All of the entries should be restated word for word, but without their pictures.
= Beginning of Section =
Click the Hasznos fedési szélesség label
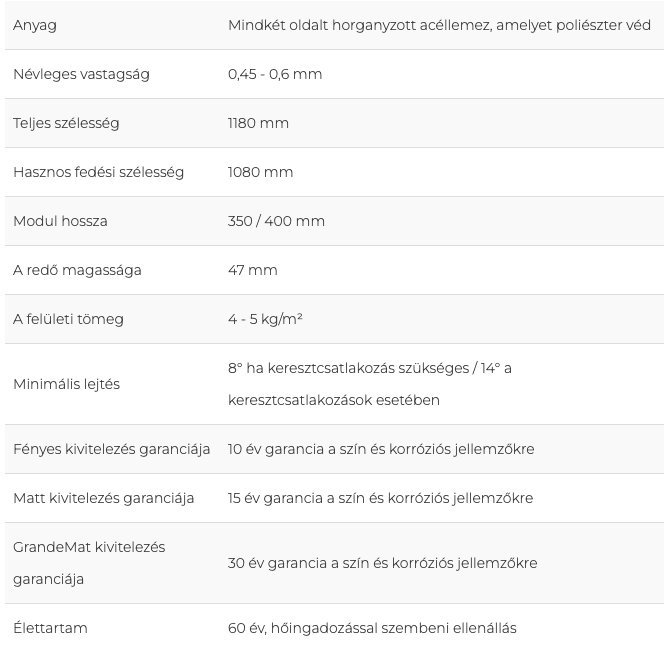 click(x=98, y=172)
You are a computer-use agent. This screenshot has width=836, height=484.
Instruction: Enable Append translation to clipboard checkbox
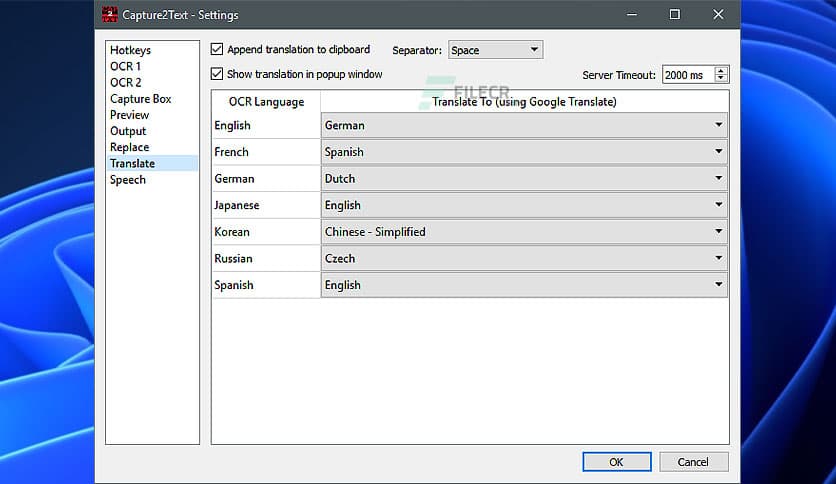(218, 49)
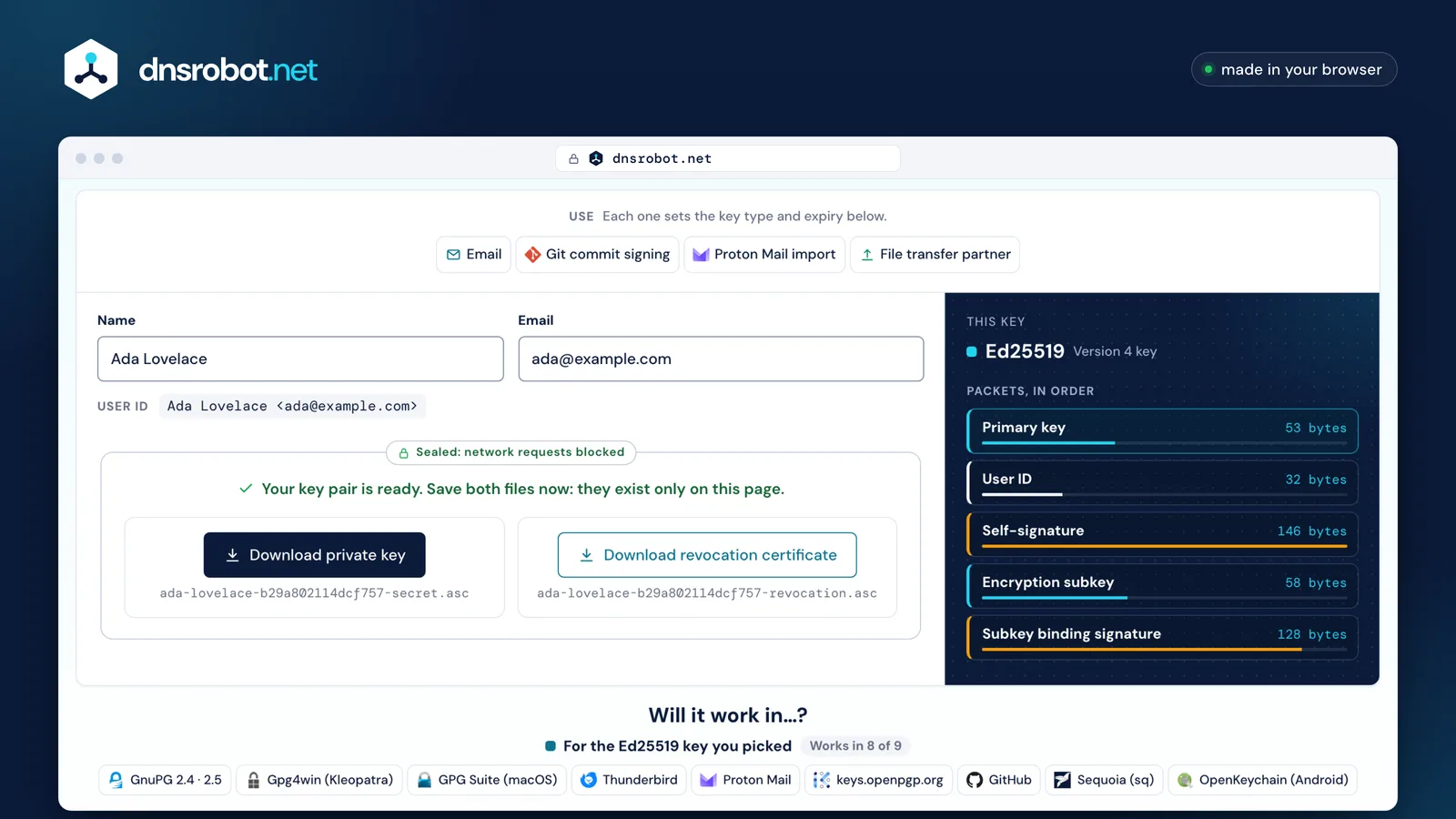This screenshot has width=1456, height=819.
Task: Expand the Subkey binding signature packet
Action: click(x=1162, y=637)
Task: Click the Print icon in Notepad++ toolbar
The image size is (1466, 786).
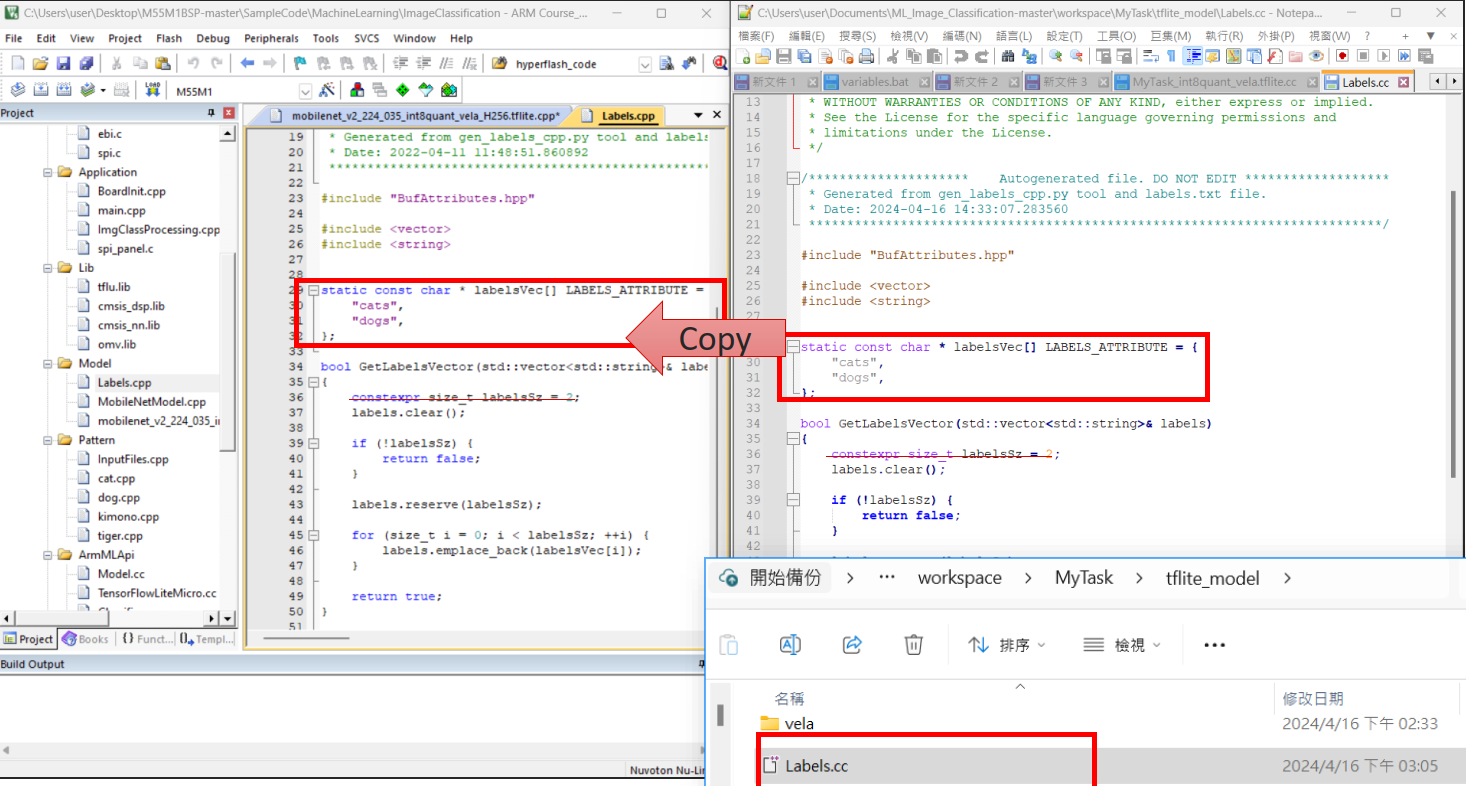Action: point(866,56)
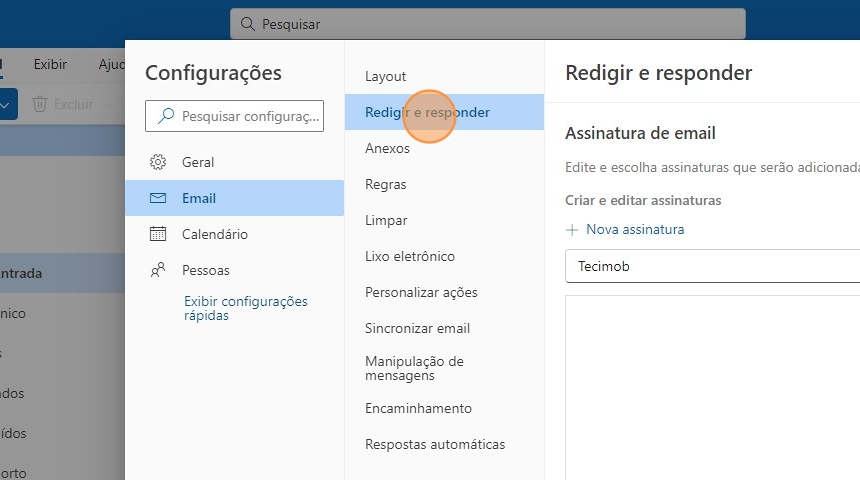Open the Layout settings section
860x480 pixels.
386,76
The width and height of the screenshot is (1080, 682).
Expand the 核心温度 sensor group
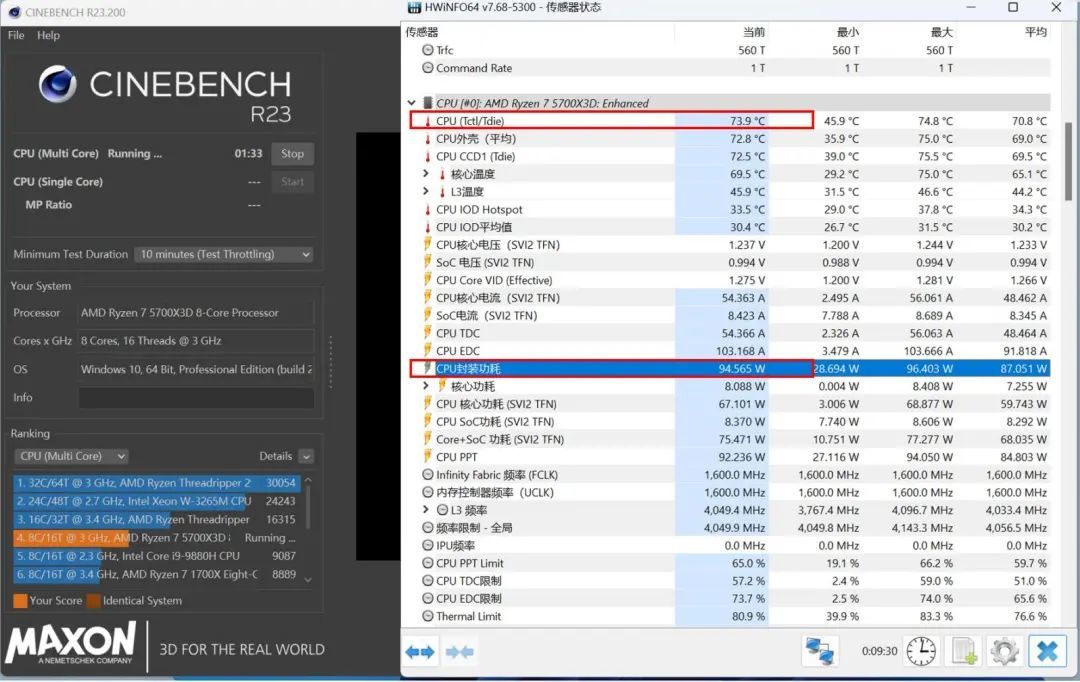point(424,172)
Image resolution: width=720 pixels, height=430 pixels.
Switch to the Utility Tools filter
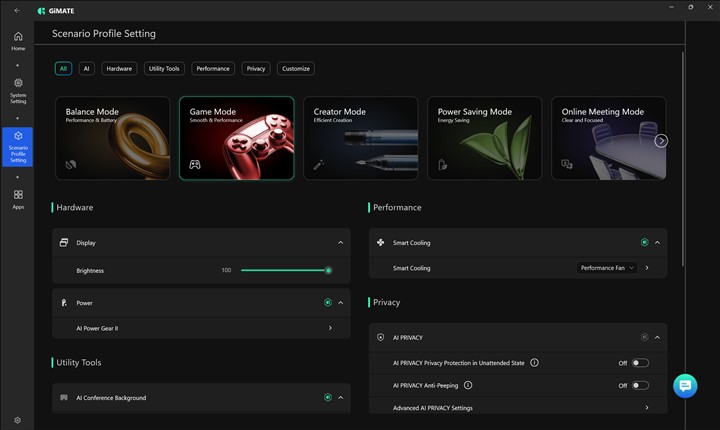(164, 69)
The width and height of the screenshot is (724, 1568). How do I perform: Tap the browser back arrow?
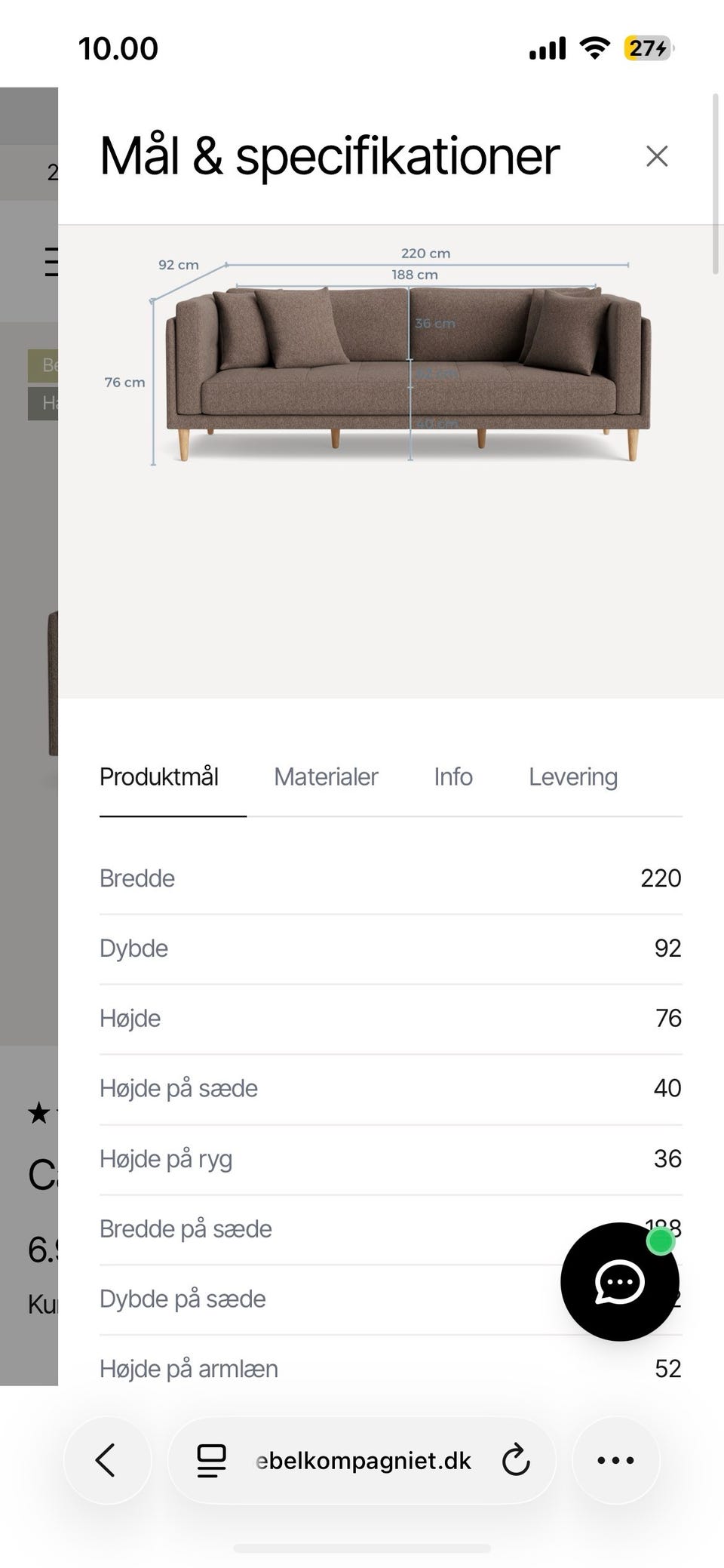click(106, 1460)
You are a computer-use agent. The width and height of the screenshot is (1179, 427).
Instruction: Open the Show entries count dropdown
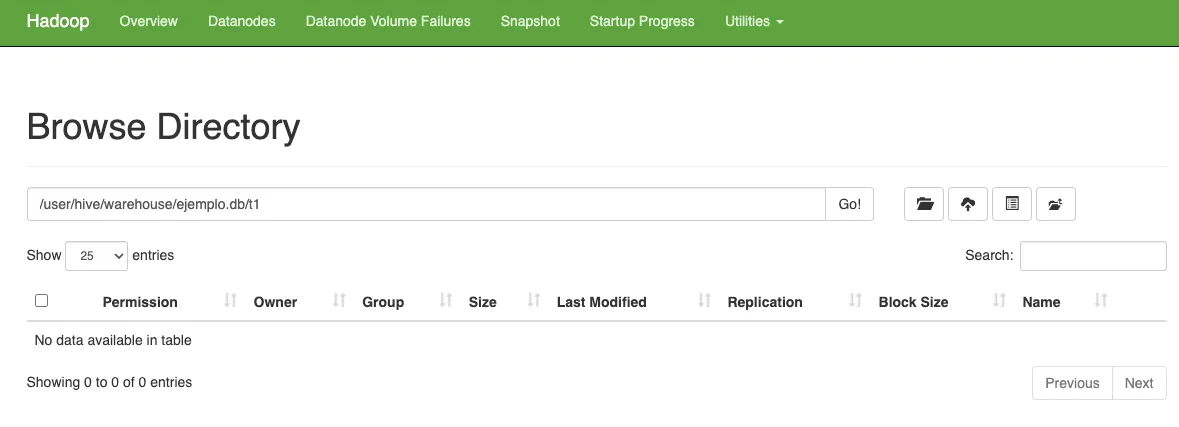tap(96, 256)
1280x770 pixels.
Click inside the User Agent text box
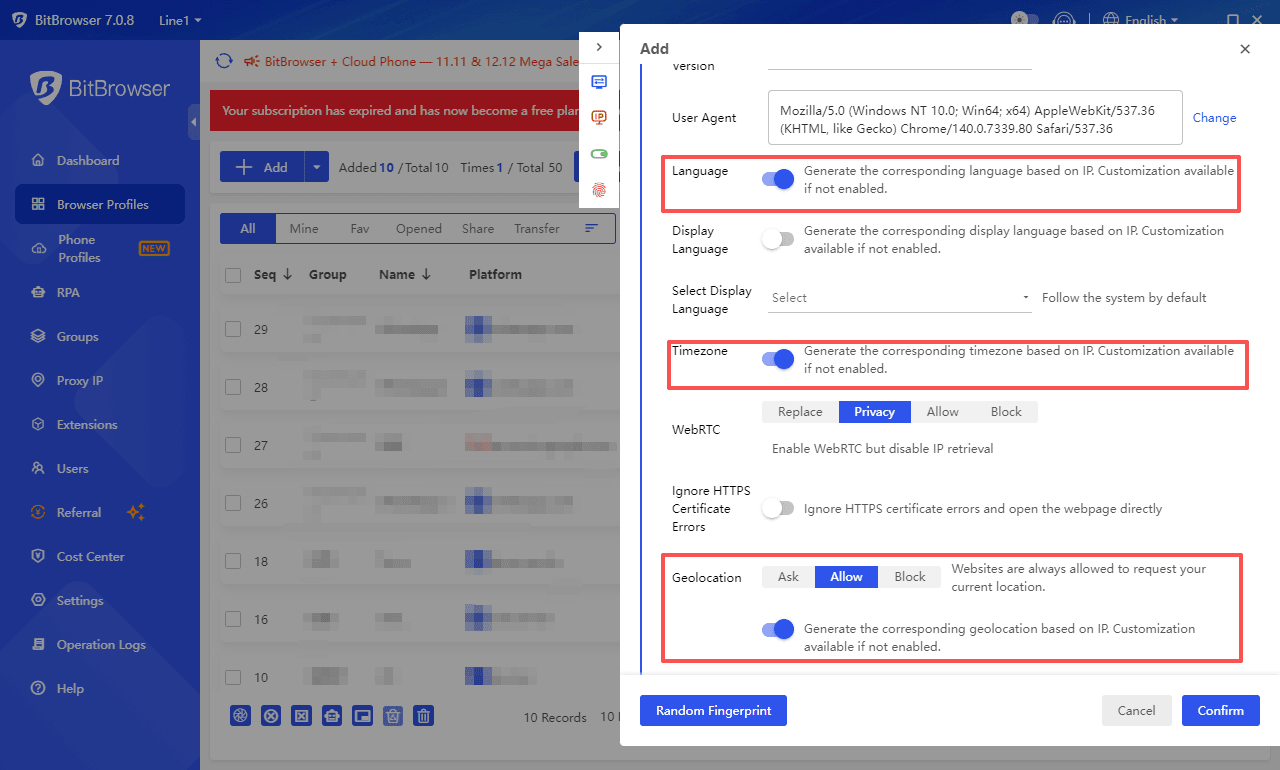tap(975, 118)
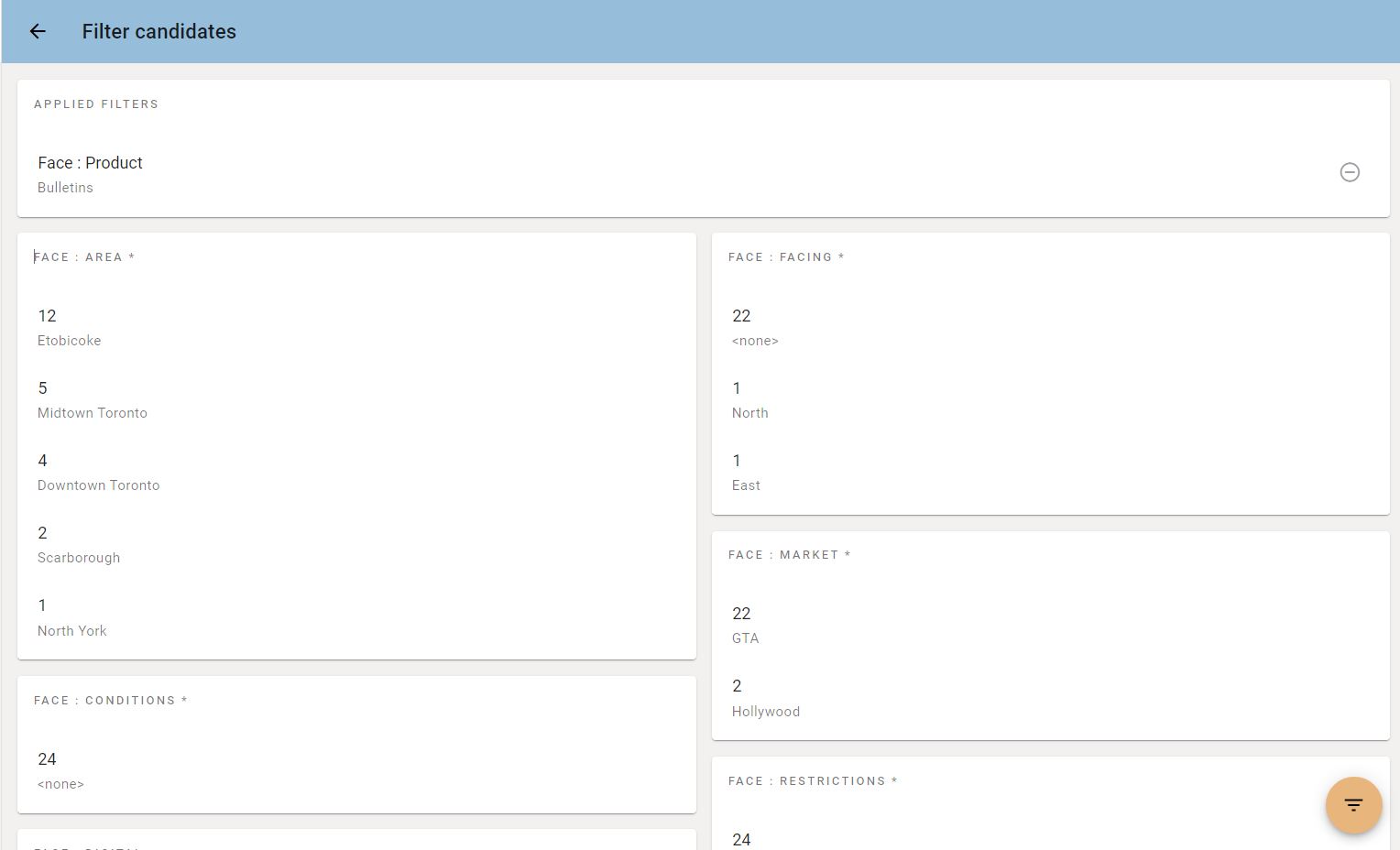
= End of Section =
**Exercise answer**
Click the Hasznos fedési szélesség label
 click(x=98, y=172)
You are a computer-use agent. This screenshot has width=836, height=484.
Instruction: Enable Append translation to clipboard checkbox
(218, 49)
This screenshot has width=1456, height=819.
Task: Expand the Subkey binding signature packet
Action: click(x=1162, y=637)
Task: Click the Print icon in Notepad++ toolbar
The image size is (1466, 786).
Action: point(866,56)
Open the Layout settings section
860x480 pixels.
386,76
The width and height of the screenshot is (1080, 682).
Expand the 核心温度 sensor group
point(424,172)
Image resolution: width=720 pixels, height=430 pixels.
Switch to the Utility Tools filter
(164, 69)
The width and height of the screenshot is (724, 1568). How do I perform: Tap the browser back arrow?
click(106, 1460)
You are a computer-use agent. The width and height of the screenshot is (1179, 427).
Instruction: Open the Show entries count dropdown
tap(96, 256)
1280x770 pixels.
Click inside the User Agent text box
tap(975, 118)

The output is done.